----- Information
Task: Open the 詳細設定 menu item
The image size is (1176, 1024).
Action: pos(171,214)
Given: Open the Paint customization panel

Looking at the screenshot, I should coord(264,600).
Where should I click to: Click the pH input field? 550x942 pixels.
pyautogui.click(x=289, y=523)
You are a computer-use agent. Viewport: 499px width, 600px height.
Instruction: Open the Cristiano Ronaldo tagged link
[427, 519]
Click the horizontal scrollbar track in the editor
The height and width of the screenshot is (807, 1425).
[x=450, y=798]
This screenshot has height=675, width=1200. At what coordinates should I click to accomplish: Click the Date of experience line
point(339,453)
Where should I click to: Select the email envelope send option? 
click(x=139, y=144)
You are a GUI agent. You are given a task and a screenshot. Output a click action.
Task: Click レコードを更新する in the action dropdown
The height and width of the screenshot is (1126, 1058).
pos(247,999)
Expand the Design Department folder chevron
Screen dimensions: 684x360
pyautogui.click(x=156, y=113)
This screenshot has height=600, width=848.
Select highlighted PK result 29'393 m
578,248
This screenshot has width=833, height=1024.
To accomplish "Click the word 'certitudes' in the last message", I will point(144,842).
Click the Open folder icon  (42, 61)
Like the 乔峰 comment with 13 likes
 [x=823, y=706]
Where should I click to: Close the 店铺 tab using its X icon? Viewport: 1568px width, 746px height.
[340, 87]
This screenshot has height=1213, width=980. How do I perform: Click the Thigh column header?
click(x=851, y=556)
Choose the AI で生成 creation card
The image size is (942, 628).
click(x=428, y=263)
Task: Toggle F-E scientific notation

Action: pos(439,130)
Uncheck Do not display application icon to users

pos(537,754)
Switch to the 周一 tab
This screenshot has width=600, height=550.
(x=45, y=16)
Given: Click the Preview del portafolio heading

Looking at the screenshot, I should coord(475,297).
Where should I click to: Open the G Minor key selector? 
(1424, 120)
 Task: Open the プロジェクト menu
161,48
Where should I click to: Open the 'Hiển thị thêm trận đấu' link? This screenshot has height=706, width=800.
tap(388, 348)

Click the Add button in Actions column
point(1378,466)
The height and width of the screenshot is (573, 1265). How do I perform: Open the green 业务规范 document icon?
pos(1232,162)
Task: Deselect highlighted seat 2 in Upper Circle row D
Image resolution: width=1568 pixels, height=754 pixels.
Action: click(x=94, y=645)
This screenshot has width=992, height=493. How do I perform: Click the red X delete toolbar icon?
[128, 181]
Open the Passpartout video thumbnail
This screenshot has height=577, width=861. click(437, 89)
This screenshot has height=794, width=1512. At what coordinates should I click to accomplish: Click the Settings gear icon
----------
▸ What is needed
Please copy the lines above from the line with "Where should I click to: Open the 'Hiển" up to and including the line with "Task: Deselect highlighted", exactly as written and with nothing else.

▸ Result for this task
Where should I click to: Open the 'Hiển thị thêm trận đấu' link? This screenshot has height=706, width=800.
tap(388, 348)

Click the Add button in Actions column
point(1378,466)
The height and width of the screenshot is (573, 1265). How do I perform: Open the green 业务规范 document icon?
pos(1232,162)
Task: Deselect highlighted seat 2 in Upper Circle row D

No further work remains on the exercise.